Even as the rest of the world struggles amidst an economic slowdown, many Asian nations have been plowing ahead. To be sure, growth has been curtailed, but in many Asian countries it is still above 5 percent. Optimism has fueled a borrowing and lending boom with consumers taking on household debt and businesses taking out loans to expand their operations. Now, some analysts are beginning to wonder if Asia’s continued growth is merely a mirage fueled by credit and real-estate bubbles.
The Chinese government seemed to learn its lesson from the 2008 Financial Crisis, when it launched a public-sector led stimulus plan that has resulted in billions of dollars of shaky loans being given out and wasteful infrastructure projects. Many other governments have also been trying to stress fiscal conservatism and have been hesitant to launch unnecessary projects.

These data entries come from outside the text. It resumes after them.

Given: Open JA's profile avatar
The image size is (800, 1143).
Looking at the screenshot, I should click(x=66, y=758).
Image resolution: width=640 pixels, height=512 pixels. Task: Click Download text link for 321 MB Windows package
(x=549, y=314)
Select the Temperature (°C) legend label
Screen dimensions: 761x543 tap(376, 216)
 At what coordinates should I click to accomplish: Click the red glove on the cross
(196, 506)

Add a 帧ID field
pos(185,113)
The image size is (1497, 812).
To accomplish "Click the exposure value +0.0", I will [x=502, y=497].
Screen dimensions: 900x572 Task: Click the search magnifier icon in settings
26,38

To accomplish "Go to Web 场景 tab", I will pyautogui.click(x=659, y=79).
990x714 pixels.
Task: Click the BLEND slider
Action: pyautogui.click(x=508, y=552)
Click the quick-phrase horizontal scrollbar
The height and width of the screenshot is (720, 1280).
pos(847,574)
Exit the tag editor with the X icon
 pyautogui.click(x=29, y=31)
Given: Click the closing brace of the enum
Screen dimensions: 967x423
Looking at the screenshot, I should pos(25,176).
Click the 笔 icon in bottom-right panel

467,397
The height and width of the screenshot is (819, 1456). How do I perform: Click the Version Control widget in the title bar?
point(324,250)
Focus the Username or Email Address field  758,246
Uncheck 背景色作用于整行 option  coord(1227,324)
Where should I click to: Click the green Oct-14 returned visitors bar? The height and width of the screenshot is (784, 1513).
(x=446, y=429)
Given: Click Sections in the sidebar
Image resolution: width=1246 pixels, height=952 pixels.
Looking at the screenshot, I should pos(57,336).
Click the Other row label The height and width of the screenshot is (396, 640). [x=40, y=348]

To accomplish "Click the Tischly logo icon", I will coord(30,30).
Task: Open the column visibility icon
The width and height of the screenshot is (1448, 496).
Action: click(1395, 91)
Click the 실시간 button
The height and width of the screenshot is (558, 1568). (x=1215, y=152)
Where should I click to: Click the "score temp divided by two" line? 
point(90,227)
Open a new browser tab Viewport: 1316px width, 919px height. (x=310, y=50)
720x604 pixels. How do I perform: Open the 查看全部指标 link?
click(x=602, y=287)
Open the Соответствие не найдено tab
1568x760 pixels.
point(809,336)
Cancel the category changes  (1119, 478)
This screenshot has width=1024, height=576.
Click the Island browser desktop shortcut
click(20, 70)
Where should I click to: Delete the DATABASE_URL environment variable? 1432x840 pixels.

Unfortunately, however, the domestic populations and businesses of many Asian countries do not appear to be following the same caution. Business and personal debts have been growing at a rapid pace, worrying many analysts at the IMF and other institutions. These businesses and private individuals seem to be following the same beliefs that their American and European counter-parts did prior to the 2009 Financial Crisis, namely taking out large loans while banking on the promises of tomorrow.
The total Credit-to-GDP level of Asia now rests at 104%, not far behind the European Unions 130% and well ahead of the U.S. 62%. This is a marked increase for Asia which had a credit-to-debt ratio of only 82 % just five years ago (2007). This ratio measures bank lending to private households and companies, largely ignoring government debts which fill the headlines. It is an important measure for determining the fiscal health of civil society.
So far business has been strong in Asia, and if economies continue to grow businesses and consumers alike will stand a better chance of paying off their debts. Still, in-spite of recent efforts by many Asian nations to become less reliant on exports, most Asian economies still rely on strong sales in Western markets. Given the range of domestic problems, including corruption, inefficient markets, under performing economies, and also unstable international markets, it is possible that the Asian economy could be derailed at some point. If so, it could set off a chain-reaction of problems with investors and consumers failing to repay loans.
Further, this wide-spread access to credit may be fueling a property bubble across many Asian countries. Cheap access to credit has spurred many Asians to purchase homes and real-estate. Housing prices in some areas, such as Hong Kong and Mumbai, have grown at breakneck speeds. Many of the hottest housing markets have seen prices increase over 70 percent since 2009. The market cooled off a bit in 2011 and has been relatively stable through 2012, however, some areas now have a glut of un-rented space in both the commercial and home sectors. If growth slows in the coming months it could pop the Asian property “bubble.”
So far investors and lenders have been more optimistic about the ability of Asian governments, businesses, and consumers to be able to pay back their debts due to strong growth rates and healthy levels of inflation. Of course, one could note that many investors and lenders felt the same about the United States and European Union before the 2009 Financial Crisis.